Se siente uno parte del aroma de la vida que recorre el espacio por pedacitos, con un amor distinto, despojado de intereses, un amor solo, asomado a la luz de la historia para contemplar la maravillosa sensación de cielo que posee el pensamiento.
Lo mejor de los instantes es el secreto que los antecede, del anterior a cada uno, porque no son los mismos, ni siquiera en la secuencia -que se supone cierta- de la lógica, tienen su verdad definida.
De manera que, si uno toma esa ilusión de cada instante como el reto de un juego para adivinar el siguiente, abre un maravilloso encanto oculto, que sólo espera la oportunidad para desplegarse en medio del asombro.
Y en mitad de la mañana, o en un recodo de la noche, la voz del instante sonará como una sonata de piano, o un susurro de poema, que pasan como una sombra por los ojos y se salvan del olvido.

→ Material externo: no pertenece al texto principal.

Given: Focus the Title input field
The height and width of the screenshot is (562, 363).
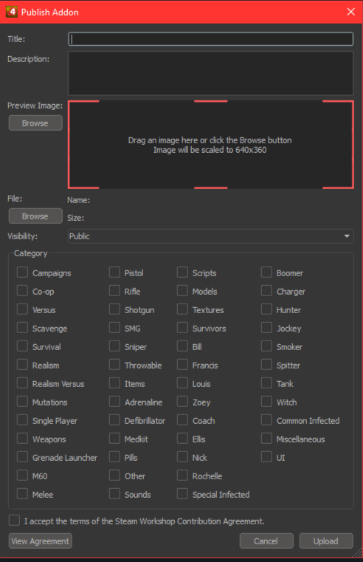Looking at the screenshot, I should pos(210,39).
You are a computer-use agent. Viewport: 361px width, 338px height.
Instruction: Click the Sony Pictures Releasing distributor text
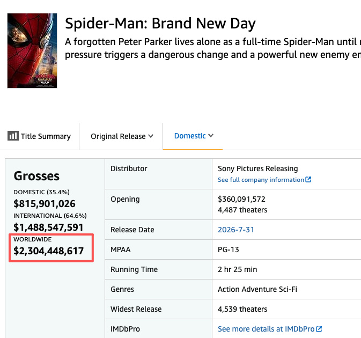pyautogui.click(x=258, y=168)
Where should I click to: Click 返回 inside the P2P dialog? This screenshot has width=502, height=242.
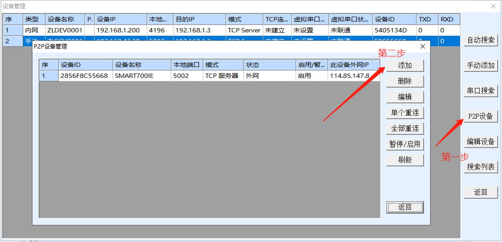coord(405,207)
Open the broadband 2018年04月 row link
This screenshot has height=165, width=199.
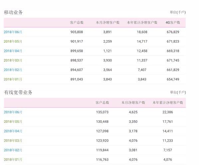(13, 131)
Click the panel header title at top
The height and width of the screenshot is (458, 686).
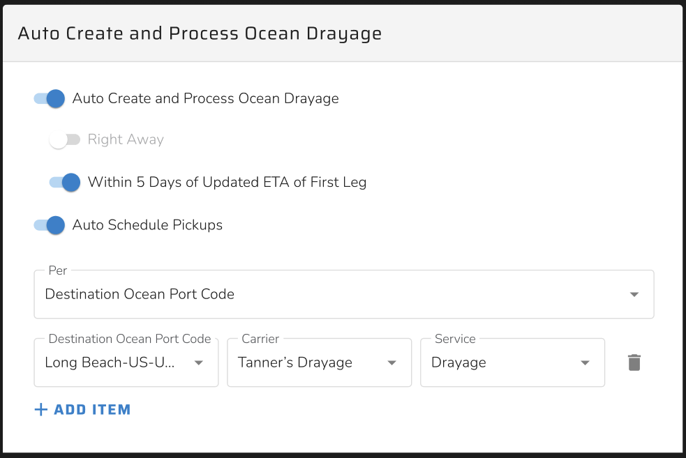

Siempre habrá uno sorprendente, porque son como ángeles o demonios, como voces secas o trepidantes, húmedas o lluviosas, según la emoción, como el amanecer o el ocaso, o la dulce sensación de ser mensajeros de Dios y cruzar los vientos para atrapar las huellas del destino, así como los colores se derriten en el bello amanecer de una rosa.